*** Data ***

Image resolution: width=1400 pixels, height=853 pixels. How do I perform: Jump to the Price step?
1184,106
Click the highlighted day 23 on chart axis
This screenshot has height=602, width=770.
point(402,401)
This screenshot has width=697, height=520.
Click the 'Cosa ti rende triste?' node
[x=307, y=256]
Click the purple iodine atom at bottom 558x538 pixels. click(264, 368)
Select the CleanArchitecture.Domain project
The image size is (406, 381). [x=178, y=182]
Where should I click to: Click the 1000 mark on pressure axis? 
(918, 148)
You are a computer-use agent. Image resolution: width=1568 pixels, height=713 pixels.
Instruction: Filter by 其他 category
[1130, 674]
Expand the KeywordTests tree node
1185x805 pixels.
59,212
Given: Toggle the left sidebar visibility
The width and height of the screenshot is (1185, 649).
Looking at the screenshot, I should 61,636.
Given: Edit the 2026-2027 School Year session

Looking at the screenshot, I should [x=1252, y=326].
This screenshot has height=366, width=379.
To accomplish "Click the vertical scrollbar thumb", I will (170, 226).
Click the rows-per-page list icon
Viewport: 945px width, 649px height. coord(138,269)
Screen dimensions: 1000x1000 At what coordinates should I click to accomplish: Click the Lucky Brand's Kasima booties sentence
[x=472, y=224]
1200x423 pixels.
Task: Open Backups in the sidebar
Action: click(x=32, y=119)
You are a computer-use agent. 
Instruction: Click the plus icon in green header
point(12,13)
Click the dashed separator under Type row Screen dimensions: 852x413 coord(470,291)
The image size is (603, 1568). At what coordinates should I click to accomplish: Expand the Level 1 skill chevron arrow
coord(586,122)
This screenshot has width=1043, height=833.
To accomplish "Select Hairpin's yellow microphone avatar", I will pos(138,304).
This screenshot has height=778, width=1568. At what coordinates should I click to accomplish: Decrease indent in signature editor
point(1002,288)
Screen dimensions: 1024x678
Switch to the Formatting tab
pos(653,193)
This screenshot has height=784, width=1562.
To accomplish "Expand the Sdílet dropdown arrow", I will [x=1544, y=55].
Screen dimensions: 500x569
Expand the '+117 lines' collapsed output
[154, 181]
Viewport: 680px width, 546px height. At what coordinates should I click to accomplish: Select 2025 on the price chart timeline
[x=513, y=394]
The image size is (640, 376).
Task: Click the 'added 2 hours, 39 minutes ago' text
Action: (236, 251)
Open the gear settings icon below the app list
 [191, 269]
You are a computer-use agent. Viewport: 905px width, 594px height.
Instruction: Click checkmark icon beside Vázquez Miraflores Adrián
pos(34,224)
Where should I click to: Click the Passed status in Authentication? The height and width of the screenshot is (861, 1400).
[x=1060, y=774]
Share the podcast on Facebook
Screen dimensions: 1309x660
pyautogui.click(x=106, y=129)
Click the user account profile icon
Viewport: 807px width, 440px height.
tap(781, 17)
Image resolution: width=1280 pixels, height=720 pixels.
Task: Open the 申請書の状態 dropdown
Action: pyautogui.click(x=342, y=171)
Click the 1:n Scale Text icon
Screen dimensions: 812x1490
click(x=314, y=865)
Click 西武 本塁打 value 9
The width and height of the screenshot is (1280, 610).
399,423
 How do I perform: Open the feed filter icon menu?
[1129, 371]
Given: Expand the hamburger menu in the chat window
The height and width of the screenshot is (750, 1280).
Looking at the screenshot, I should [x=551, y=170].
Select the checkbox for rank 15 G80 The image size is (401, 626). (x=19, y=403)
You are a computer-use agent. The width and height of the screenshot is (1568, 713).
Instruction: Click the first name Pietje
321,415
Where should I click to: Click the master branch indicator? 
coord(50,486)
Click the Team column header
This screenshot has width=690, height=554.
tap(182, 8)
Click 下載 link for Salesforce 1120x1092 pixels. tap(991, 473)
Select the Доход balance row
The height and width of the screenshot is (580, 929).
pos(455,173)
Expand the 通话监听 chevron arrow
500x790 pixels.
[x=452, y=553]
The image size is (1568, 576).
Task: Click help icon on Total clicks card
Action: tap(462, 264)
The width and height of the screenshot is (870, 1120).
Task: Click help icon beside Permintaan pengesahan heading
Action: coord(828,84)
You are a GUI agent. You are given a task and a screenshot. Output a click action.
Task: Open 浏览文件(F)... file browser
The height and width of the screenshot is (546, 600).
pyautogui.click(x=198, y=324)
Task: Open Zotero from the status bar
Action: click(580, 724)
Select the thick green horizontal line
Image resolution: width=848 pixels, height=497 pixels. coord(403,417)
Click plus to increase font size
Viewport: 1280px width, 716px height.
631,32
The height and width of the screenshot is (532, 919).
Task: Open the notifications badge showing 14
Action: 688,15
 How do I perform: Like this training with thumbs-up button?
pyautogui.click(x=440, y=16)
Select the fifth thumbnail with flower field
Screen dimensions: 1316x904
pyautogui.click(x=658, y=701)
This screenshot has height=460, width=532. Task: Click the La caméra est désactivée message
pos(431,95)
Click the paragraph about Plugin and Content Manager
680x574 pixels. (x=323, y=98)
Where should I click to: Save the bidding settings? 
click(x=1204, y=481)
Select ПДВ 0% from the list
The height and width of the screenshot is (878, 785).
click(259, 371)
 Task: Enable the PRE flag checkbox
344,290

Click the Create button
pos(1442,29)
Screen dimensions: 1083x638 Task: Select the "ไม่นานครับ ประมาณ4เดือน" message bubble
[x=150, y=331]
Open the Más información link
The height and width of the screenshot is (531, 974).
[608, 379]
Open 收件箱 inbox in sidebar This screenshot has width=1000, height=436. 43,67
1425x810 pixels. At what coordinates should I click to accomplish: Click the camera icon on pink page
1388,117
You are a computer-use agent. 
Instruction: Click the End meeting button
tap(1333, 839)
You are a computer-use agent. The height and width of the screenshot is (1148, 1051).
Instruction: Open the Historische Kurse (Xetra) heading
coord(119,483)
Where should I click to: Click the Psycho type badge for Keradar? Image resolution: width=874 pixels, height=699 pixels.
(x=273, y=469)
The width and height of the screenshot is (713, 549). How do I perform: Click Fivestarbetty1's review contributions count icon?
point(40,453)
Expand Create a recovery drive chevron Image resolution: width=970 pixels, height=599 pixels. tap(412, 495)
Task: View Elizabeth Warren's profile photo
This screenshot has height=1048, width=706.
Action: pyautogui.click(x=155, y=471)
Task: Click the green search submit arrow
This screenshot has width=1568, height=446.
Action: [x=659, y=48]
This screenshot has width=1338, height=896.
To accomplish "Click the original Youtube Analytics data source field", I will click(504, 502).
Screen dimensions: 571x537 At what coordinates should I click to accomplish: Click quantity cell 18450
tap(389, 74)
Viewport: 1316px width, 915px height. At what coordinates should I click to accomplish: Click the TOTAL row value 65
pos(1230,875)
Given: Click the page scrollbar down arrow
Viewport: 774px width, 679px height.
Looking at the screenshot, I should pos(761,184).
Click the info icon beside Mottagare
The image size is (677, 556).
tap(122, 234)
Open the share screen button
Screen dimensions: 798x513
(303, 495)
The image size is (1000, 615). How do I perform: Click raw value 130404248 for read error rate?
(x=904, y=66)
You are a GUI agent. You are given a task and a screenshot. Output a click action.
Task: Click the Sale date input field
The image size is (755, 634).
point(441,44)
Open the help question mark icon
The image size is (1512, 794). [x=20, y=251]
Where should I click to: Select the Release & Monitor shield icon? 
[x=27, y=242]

*** End of Data ***

| What you will do |
Your answer must be the lines from the one containing "Viewport: 1316px width, 915px" through the last line of the entries, copied exactly, with no other lines.

| Reply to the task |
Viewport: 1316px width, 915px height. At what coordinates should I click to accomplish: Click the TOTAL row value 65
pos(1230,875)
Given: Click the page scrollbar down arrow
Viewport: 774px width, 679px height.
Looking at the screenshot, I should pos(761,184).
Click the info icon beside Mottagare
The image size is (677, 556).
tap(122, 234)
Open the share screen button
Screen dimensions: 798x513
(303, 495)
The image size is (1000, 615). How do I perform: Click raw value 130404248 for read error rate?
(x=904, y=66)
You are a GUI agent. You are given a task and a screenshot. Output a click action.
Task: Click the Sale date input field
The image size is (755, 634).
point(441,44)
Open the help question mark icon
The image size is (1512, 794). [x=20, y=251]
Where should I click to: Select the Release & Monitor shield icon? 
[x=27, y=242]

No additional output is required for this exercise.